The proceedings included a few surprises for me, one of which was that the basic opposition of promoting and resisting Westernization, as if Westernization were a coherent and tangible thing, went relatively unchallenged. This seems a bit like piling one problematic binary structure on top of another. I think the organizers intended the name of the symposium to become fodder for analysis, but instead the idea that Westernization and tradition stood in stark contrast, and that people alive during Meiji could be categorized as either promoters or resisters (what I like to think of as the “cheerleader” vs. “rebel” model of Meiji ideology), didn’t really endure much sustained probing. (Maybe we were all too busy looking at the woodblock prints, many of which I hadn’t seen before.)

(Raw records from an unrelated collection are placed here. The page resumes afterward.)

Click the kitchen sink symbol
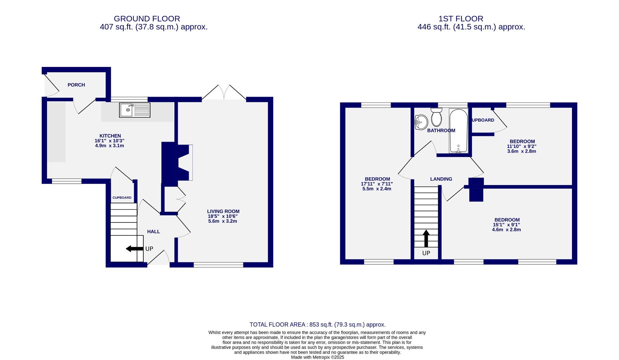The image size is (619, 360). [x=135, y=110]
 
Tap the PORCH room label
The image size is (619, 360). [x=76, y=85]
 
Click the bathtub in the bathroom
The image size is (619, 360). [x=459, y=131]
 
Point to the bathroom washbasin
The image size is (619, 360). [x=421, y=122]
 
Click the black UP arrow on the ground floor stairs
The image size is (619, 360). [x=134, y=249]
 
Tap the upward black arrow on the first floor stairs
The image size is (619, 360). [x=426, y=238]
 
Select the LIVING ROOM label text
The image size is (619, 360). [x=223, y=211]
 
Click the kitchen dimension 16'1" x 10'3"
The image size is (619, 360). [x=110, y=141]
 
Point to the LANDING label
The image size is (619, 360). [x=441, y=179]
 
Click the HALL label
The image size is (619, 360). [x=154, y=232]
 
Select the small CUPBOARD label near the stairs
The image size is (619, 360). [x=122, y=198]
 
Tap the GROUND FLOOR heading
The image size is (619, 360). [x=147, y=19]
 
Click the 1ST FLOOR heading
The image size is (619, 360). [x=461, y=19]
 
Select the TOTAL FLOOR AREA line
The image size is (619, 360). [x=318, y=325]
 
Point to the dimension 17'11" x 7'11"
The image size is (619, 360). [x=377, y=184]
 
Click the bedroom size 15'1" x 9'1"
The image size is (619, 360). [x=507, y=225]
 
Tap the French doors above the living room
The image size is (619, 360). [x=224, y=93]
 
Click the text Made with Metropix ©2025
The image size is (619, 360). [x=317, y=357]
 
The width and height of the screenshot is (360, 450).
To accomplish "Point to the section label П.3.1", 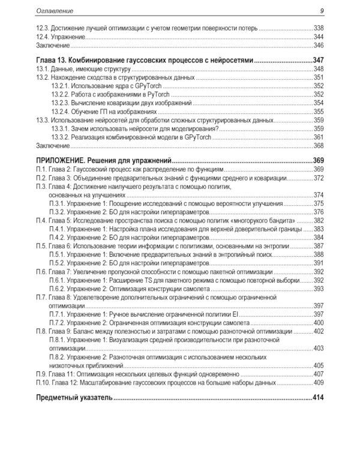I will (x=58, y=203).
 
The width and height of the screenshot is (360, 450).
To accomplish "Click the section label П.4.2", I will (x=58, y=238).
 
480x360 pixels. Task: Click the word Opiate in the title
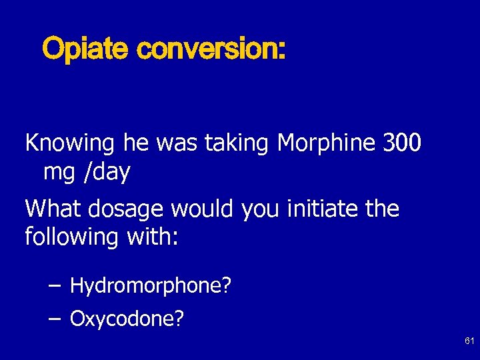pos(85,49)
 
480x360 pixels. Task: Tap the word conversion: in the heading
pos(211,49)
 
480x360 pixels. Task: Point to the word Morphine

Today I was back in the classroom teaching “Modern Japan” and I found myself remembering the way that this binary had been taught in my undergraduate days: as a pendulum of public opinion, swinging back and forth between pro- and anti-Westernization. This was a clear and easy hermeneutic to follow when I was 19, but it seems to me now that for many in Meiji the reality was a hybrid culture that emerged from shifting engagement with new ideas, technologies, and people from all over the world. When Kyoto held the first domestic exposition or hakurankai in 1871, it was engaging in a practice that had been learned, in some ways, from the phantasmagoric International Expositions that had been held in Europe and that would soon also be held in America, to be sure. But as Peter Kornicki has shown in his 1994 Monumenta Nipponica article, ample domestic precendents existed. Wannabe industrialists as well as tea masters organized that event, and both were trying to make sense of recent political changes and new socioeconomic opportunities. Of course the dialectic of “bunmei kaika” and “tradition” was an important part of Meiji discourse, but weren’t both of these ideas fundamentally part of Japan’s modernity and thus not really in opposition?
This is, I know, an old debate, but I’m wondering how people deal with this in the classroom? How, when you have to cover a period of time like 1868 to the present, or 1600 to 1945, or however you structure a course on Modern Japan, do you devote ample time to teasing out these lived complexities?
I ignore them.
Seriously, when I talk about “conservatives” (or liberals, for that matter) I always try to define very carefully what that means at whatever time I’m talking about, and nowhere does it get weirder, I think, than Imperial-era Japan. When I’m talking about culture… well, “syncretic” is my favorite word, all my students will tell you. “Tradition” is a conscious choice (so is change, most of the time), particularly in eras where change is happening quickly, but it’s so rarely a pure thing that there’s little value in creating dichotomies.
I’ve gotten to the point now that I hardly ever use the term “traditional” without quotation marks (you can hear them in the classroom, actually), and without noting explicitly when the tradition in question dates from. They all have origins, and they all stem from ongoing functional decisions, and when you look at it that way, the issue drops away, at least one layer of it.
I actually do some of the tradition and modernity stuff. Actually, I’m doing it on Monday, so I guess this is a good time to think about it. Part of it is that I like to give them some idea of the historiography. Part of it is that at least some of the people at the time used language like that, and it helps to explain what it might mean. Maybe most importantly I think it helps to have some idea what you are being syncretic with. Lots of people in Meiji Japan really do seem to have thought they were going from and old Japan to a new one, and while the old tradition/modernity thing does not work to explain what they were thinking it does give you a start.
Actually, I find myself doing more tradition and modernity as the textbooks do less of it. One of the annoying things about the newer books is that as they do less and less of the old “Tokugawa society 1-2-3” I have to do more of it to give some structure to things.